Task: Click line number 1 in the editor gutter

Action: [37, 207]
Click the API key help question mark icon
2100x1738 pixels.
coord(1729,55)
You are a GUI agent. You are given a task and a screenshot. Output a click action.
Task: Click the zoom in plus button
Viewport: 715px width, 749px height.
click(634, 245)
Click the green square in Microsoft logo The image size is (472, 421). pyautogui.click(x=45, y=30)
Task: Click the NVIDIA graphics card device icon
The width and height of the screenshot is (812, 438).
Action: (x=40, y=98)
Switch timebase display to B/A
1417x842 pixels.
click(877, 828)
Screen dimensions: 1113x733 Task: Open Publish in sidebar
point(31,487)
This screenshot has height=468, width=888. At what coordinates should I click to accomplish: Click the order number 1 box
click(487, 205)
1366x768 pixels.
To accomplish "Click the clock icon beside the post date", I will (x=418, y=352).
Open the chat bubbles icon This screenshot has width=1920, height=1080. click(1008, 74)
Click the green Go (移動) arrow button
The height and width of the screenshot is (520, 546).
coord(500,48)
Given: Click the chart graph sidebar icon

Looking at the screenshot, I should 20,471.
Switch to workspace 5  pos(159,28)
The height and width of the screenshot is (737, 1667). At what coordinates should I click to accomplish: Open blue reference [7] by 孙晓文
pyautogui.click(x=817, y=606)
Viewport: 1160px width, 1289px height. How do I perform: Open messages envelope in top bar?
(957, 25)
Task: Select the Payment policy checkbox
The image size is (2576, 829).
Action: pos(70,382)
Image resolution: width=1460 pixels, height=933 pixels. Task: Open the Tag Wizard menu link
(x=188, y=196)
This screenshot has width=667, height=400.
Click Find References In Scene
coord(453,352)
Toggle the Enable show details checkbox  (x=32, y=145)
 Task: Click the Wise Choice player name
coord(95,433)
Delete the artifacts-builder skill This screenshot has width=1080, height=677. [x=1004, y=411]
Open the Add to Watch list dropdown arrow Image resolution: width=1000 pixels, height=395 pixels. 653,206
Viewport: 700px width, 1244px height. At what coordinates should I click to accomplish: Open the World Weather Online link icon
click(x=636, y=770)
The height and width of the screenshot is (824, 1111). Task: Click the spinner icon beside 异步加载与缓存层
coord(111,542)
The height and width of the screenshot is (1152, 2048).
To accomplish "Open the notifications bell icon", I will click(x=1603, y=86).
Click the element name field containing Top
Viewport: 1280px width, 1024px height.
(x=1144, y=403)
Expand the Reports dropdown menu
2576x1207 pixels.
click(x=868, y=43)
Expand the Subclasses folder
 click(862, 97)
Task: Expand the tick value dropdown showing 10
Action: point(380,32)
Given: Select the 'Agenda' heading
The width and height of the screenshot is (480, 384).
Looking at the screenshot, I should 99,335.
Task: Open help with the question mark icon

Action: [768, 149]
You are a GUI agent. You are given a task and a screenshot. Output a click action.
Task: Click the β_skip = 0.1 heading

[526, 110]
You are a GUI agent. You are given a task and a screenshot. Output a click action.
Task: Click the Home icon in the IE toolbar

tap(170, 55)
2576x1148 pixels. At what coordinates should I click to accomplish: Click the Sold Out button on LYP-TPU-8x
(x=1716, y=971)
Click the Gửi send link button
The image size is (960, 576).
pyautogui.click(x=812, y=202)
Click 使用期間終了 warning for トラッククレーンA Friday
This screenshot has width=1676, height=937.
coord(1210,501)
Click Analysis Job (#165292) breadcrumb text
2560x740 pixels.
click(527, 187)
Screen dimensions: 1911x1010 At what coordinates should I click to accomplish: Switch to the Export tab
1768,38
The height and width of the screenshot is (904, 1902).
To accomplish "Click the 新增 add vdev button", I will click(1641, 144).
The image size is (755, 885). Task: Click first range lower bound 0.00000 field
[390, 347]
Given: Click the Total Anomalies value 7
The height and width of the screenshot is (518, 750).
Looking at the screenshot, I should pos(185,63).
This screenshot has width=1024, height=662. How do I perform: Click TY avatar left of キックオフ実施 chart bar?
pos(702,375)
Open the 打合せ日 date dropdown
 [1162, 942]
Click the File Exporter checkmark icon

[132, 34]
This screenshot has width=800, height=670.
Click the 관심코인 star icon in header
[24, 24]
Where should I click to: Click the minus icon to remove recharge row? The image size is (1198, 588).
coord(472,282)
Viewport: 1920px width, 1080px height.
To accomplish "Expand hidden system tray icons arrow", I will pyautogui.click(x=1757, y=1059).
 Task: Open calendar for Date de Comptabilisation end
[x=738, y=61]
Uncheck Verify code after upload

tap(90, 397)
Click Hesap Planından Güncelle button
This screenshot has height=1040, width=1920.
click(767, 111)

::::::

**Brief:** Reproduce the full listing above, swapping each "checkbox" for "check box" and changing nothing else.

**Final result:**
Task: Click line number 1 in the editor gutter

Action: [37, 207]
Click the API key help question mark icon
2100x1738 pixels.
coord(1729,55)
You are a GUI agent. You are given a task and a screenshot. Output a click action.
Task: Click the zoom in plus button
Viewport: 715px width, 749px height.
click(634, 245)
Click the green square in Microsoft logo The image size is (472, 421). pyautogui.click(x=45, y=30)
Task: Click the NVIDIA graphics card device icon
The width and height of the screenshot is (812, 438).
Action: (x=40, y=98)
Switch timebase display to B/A
1417x842 pixels.
click(877, 828)
Screen dimensions: 1113x733 Task: Open Publish in sidebar
point(31,487)
This screenshot has height=468, width=888. At what coordinates should I click to accomplish: Click the order number 1 box
click(487, 205)
1366x768 pixels.
To accomplish "Click the clock icon beside the post date", I will (x=418, y=352).
Open the chat bubbles icon This screenshot has width=1920, height=1080. click(1008, 74)
Click the green Go (移動) arrow button
The height and width of the screenshot is (520, 546).
coord(500,48)
Given: Click the chart graph sidebar icon

Looking at the screenshot, I should 20,471.
Switch to workspace 5  pos(159,28)
The height and width of the screenshot is (737, 1667). At what coordinates should I click to accomplish: Open blue reference [7] by 孙晓文
pyautogui.click(x=817, y=606)
Viewport: 1160px width, 1289px height. How do I perform: Open messages envelope in top bar?
(957, 25)
Task: Select the Payment policy check box
The image size is (2576, 829).
Action: pos(70,382)
Image resolution: width=1460 pixels, height=933 pixels. Task: Open the Tag Wizard menu link
(x=188, y=196)
This screenshot has width=667, height=400.
Click Find References In Scene
coord(453,352)
Toggle the Enable show details check box  (x=32, y=145)
 Task: Click the Wise Choice player name
coord(95,433)
Delete the artifacts-builder skill This screenshot has width=1080, height=677. [x=1004, y=411]
Open the Add to Watch list dropdown arrow Image resolution: width=1000 pixels, height=395 pixels. 653,206
Viewport: 700px width, 1244px height. At what coordinates should I click to accomplish: Open the World Weather Online link icon
click(x=636, y=770)
The height and width of the screenshot is (824, 1111). Task: Click the spinner icon beside 异步加载与缓存层
coord(111,542)
The height and width of the screenshot is (1152, 2048).
To accomplish "Open the notifications bell icon", I will click(x=1603, y=86).
Click the element name field containing Top
Viewport: 1280px width, 1024px height.
(x=1144, y=403)
Expand the Reports dropdown menu
2576x1207 pixels.
click(x=868, y=43)
Expand the Subclasses folder
 click(862, 97)
Task: Expand the tick value dropdown showing 10
Action: point(380,32)
Given: Select the 'Agenda' heading
The width and height of the screenshot is (480, 384).
Looking at the screenshot, I should 99,335.
Task: Open help with the question mark icon

Action: [768, 149]
You are a GUI agent. You are given a task and a screenshot. Output a click action.
Task: Click the β_skip = 0.1 heading

[526, 110]
You are a GUI agent. You are given a task and a screenshot. Output a click action.
Task: Click the Home icon in the IE toolbar

tap(170, 55)
2576x1148 pixels. At what coordinates should I click to accomplish: Click the Sold Out button on LYP-TPU-8x
(x=1716, y=971)
Click the Gửi send link button
The image size is (960, 576).
pyautogui.click(x=812, y=202)
Click 使用期間終了 warning for トラッククレーンA Friday
This screenshot has width=1676, height=937.
coord(1210,501)
Click Analysis Job (#165292) breadcrumb text
2560x740 pixels.
click(527, 187)
Screen dimensions: 1911x1010 At what coordinates should I click to accomplish: Switch to the Export tab
1768,38
The height and width of the screenshot is (904, 1902).
To accomplish "Click the 新增 add vdev button", I will click(1641, 144).
The image size is (755, 885). Task: Click first range lower bound 0.00000 field
[390, 347]
Given: Click the Total Anomalies value 7
The height and width of the screenshot is (518, 750).
Looking at the screenshot, I should pos(185,63).
This screenshot has width=1024, height=662. How do I perform: Click TY avatar left of キックオフ実施 chart bar?
pos(702,375)
Open the 打合せ日 date dropdown
 [1162, 942]
Click the File Exporter checkmark icon

[132, 34]
This screenshot has width=800, height=670.
Click the 관심코인 star icon in header
[24, 24]
Where should I click to: Click the minus icon to remove recharge row? The image size is (1198, 588).
coord(472,282)
Viewport: 1920px width, 1080px height.
To accomplish "Expand hidden system tray icons arrow", I will pyautogui.click(x=1757, y=1059).
 Task: Open calendar for Date de Comptabilisation end
[x=738, y=61]
Uncheck Verify code after upload

tap(90, 397)
Click Hesap Planından Güncelle button
This screenshot has height=1040, width=1920.
click(767, 111)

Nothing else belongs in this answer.